--- Directions ---
Among the entries below, find the lines holding "computer" and copy them.

*** Opening of Recorded information ***

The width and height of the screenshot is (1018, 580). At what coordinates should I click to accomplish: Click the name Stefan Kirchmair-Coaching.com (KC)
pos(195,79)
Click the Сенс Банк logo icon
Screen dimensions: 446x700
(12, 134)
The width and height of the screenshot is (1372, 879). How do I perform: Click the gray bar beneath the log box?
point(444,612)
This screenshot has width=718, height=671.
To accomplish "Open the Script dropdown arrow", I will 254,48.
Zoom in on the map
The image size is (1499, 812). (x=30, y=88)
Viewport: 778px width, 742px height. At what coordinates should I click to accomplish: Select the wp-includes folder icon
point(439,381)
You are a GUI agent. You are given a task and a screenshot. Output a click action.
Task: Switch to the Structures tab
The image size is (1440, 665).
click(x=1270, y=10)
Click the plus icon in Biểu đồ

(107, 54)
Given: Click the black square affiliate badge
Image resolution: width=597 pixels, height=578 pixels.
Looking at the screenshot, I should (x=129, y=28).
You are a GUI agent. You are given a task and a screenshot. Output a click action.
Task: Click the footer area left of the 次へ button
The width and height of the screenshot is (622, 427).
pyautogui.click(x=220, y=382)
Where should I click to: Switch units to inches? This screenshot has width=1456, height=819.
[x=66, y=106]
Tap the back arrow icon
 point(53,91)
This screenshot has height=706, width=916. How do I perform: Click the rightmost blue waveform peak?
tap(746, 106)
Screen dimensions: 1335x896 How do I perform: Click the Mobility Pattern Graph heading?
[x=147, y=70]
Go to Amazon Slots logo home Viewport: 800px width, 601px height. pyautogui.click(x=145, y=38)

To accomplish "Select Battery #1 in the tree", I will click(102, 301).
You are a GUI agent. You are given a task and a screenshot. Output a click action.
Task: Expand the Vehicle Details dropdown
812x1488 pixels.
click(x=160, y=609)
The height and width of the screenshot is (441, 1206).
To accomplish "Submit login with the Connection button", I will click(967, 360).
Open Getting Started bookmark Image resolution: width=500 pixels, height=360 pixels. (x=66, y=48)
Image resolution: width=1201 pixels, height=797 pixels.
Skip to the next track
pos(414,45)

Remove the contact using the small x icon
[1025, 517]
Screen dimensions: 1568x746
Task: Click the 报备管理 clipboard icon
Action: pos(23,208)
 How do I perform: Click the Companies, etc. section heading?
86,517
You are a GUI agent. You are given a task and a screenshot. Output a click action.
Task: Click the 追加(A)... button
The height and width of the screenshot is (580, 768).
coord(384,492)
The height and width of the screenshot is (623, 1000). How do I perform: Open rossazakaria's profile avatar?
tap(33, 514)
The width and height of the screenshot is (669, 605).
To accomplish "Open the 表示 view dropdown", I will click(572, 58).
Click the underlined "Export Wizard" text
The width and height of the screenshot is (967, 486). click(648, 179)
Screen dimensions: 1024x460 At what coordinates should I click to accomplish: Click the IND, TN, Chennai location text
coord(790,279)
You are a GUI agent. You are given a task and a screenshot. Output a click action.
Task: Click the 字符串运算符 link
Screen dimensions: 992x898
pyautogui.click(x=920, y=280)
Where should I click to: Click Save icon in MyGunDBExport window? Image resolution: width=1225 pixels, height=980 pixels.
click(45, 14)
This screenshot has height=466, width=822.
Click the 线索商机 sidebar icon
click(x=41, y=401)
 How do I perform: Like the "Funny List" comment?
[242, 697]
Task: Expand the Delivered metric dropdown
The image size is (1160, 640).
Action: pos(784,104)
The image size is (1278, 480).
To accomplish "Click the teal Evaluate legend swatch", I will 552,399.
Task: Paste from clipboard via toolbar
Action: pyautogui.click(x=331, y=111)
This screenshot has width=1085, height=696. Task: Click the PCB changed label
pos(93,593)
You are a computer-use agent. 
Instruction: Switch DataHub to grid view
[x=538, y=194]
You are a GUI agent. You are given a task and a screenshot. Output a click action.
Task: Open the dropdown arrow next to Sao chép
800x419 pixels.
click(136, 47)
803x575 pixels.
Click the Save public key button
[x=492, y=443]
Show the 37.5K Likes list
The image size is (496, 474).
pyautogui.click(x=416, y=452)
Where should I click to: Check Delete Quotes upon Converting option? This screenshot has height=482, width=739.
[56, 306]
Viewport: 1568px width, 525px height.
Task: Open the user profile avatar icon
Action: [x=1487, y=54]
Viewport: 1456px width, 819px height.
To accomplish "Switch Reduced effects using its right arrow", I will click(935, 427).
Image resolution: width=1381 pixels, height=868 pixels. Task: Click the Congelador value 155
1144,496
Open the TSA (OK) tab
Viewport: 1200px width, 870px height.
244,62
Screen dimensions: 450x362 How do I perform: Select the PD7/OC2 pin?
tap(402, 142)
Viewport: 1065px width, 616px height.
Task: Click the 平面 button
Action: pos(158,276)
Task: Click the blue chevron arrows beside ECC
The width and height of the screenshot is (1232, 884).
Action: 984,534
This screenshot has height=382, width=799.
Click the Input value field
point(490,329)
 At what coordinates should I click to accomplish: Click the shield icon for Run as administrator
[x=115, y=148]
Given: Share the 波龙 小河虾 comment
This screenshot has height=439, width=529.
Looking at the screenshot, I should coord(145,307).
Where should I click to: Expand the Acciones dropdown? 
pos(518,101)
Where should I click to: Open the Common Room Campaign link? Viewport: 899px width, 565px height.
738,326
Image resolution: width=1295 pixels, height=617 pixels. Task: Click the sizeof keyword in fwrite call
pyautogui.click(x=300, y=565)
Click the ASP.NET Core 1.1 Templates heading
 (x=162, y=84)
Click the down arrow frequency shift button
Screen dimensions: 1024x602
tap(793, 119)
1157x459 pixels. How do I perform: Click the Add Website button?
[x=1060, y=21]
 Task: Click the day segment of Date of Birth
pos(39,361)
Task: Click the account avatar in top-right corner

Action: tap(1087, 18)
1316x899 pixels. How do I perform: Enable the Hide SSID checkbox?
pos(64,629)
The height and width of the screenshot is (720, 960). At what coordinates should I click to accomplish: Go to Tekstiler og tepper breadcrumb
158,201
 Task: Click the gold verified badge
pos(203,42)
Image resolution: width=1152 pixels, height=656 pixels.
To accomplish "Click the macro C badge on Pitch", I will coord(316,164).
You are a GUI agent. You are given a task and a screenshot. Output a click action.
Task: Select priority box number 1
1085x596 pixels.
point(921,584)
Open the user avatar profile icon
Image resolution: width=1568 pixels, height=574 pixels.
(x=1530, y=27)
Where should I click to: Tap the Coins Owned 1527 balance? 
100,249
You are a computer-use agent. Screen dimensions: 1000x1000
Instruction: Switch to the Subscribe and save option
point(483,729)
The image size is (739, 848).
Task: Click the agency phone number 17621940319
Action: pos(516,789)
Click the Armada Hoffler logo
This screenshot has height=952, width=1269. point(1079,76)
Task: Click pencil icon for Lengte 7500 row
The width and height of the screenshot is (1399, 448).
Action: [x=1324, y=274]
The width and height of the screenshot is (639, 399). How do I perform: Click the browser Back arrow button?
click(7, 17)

*** Close of Recorded information ***

--- The completed task ---
You are a computer-use agent. 
You are a computer-use agent. Screen dimensions: 1000x1000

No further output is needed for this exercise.